Qui, altrove di Matthieu Simard: l’orrore nella mente traumatizzata

“Sì. Non sono uno a cui piace la gente, ma lei, lei mi piace. Bisogna anche dire che non la conosco, sarà per questo.”

Matthieu Simard – Qui, altrove

Edito: Zona42 edizioni

A metà tra mystery story e horror psicologico, Qui, altrove è un romanzo che mi ha spiazzato e permesso di provare numerose sensazioni.

Una coppia si trasferisce in un paesino sperduto, nel quale sono in atto svariati cambiamenti. La costruzione di un’antenna ha stravolto la vita dei cittadini e nel paese serpeggia una strana sensazione di diffidenza e mistero. Come se tutti nascondessero un segreto, che non deve essere rivelato ai nuovi venuti.

L’ambientazione è decadente e straniante. I protagonisti sono fuori luogo e, allo stesso tempo, si ambientano alla perfezione. Un grave trauma alle spalle li fa agire in modo singolare, curioso agli occhi del lettore.
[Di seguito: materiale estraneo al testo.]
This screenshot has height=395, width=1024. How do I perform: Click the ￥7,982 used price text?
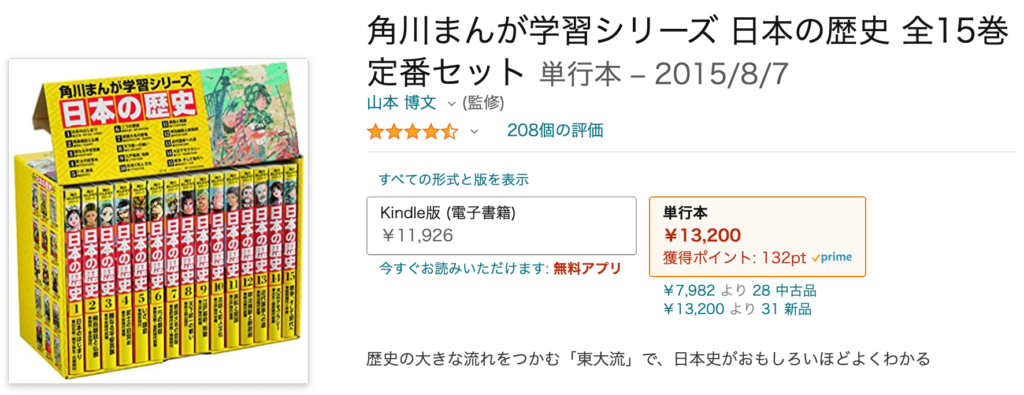click(x=689, y=291)
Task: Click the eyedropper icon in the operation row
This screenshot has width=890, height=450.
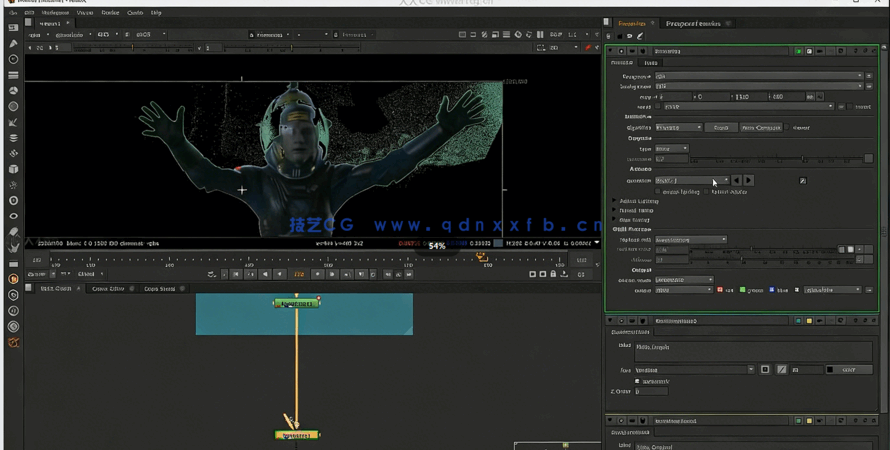Action: [x=802, y=181]
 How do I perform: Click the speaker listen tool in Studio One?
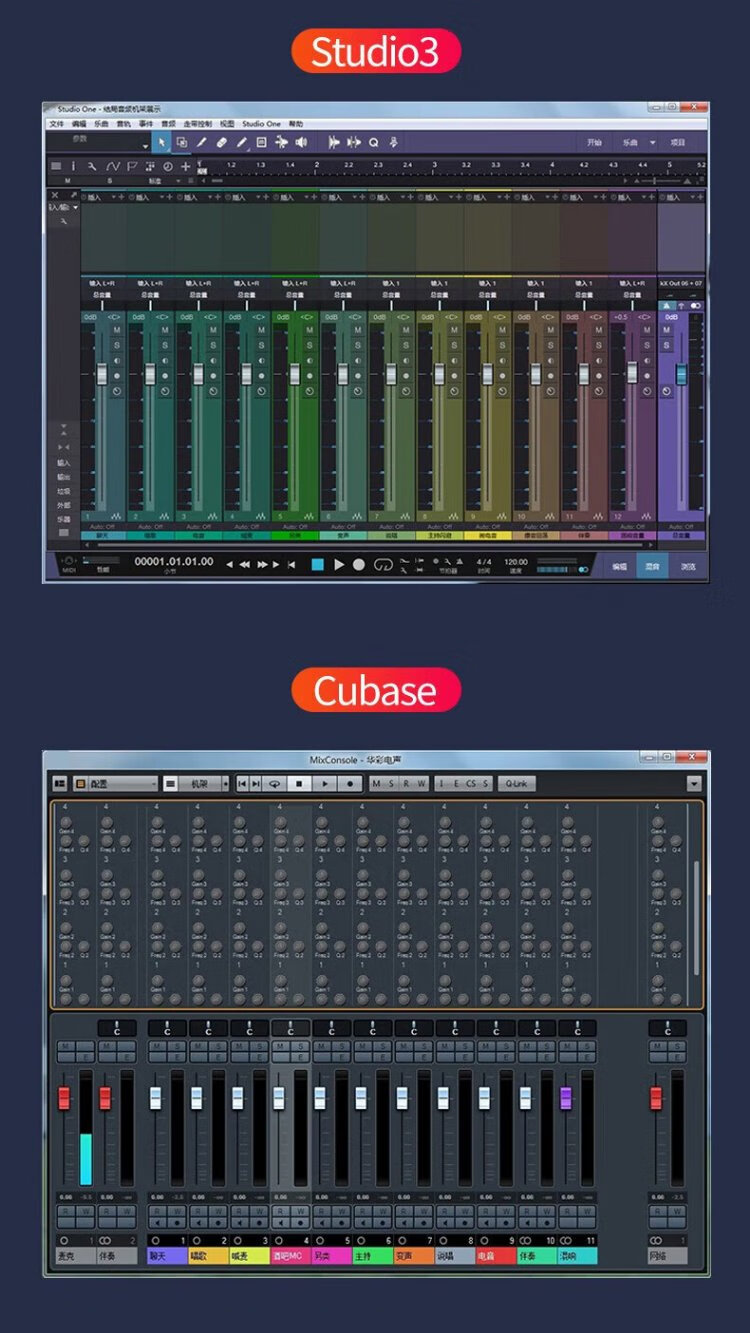[301, 143]
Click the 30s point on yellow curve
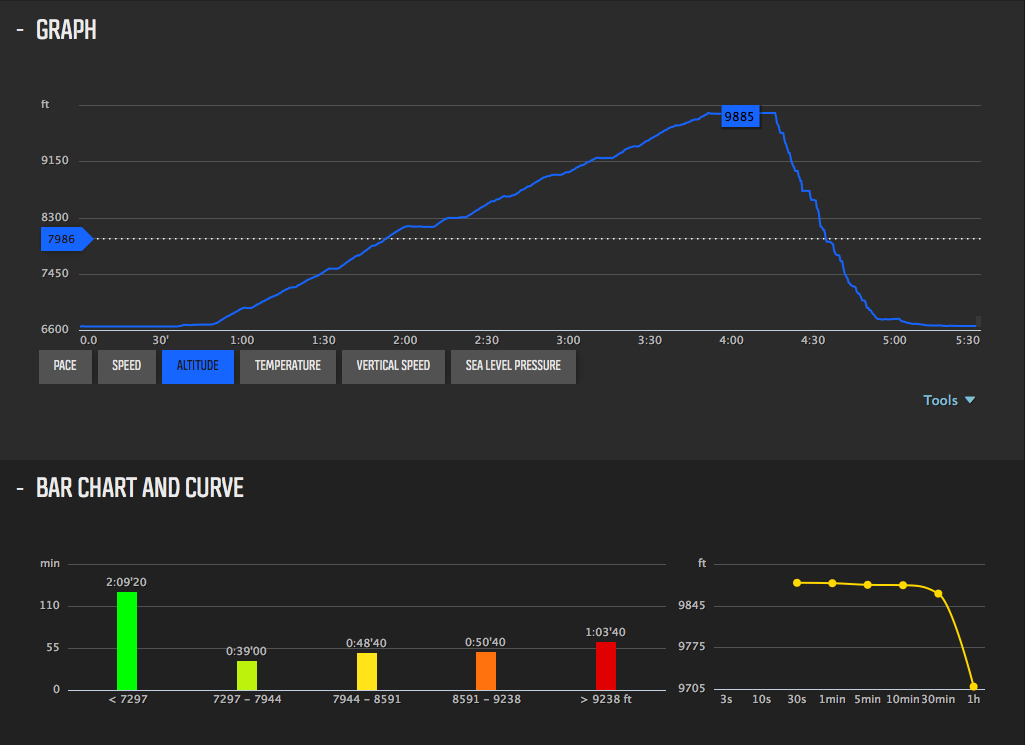The image size is (1025, 745). (x=797, y=582)
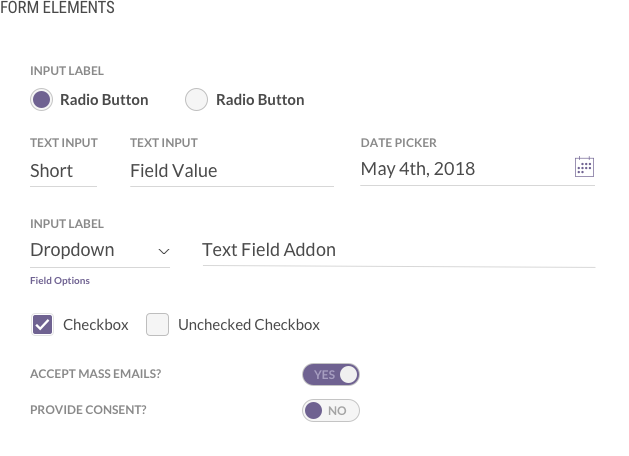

Pedine perfette per un horror misterioso, in cui tutti celano qualcosa.

È una storia in cui passato e presente, reale e irreale si mischiano, in un trionfo esplosivo di tristezza dalle tinte horror.

Questo libro mi ha dato le stesse sensazioni di moltissimi film horror, di quelli ripresi in scala di grigi, in cui i drammi nella testa sono più protagonisti dei mostri che si nascondono nel buio.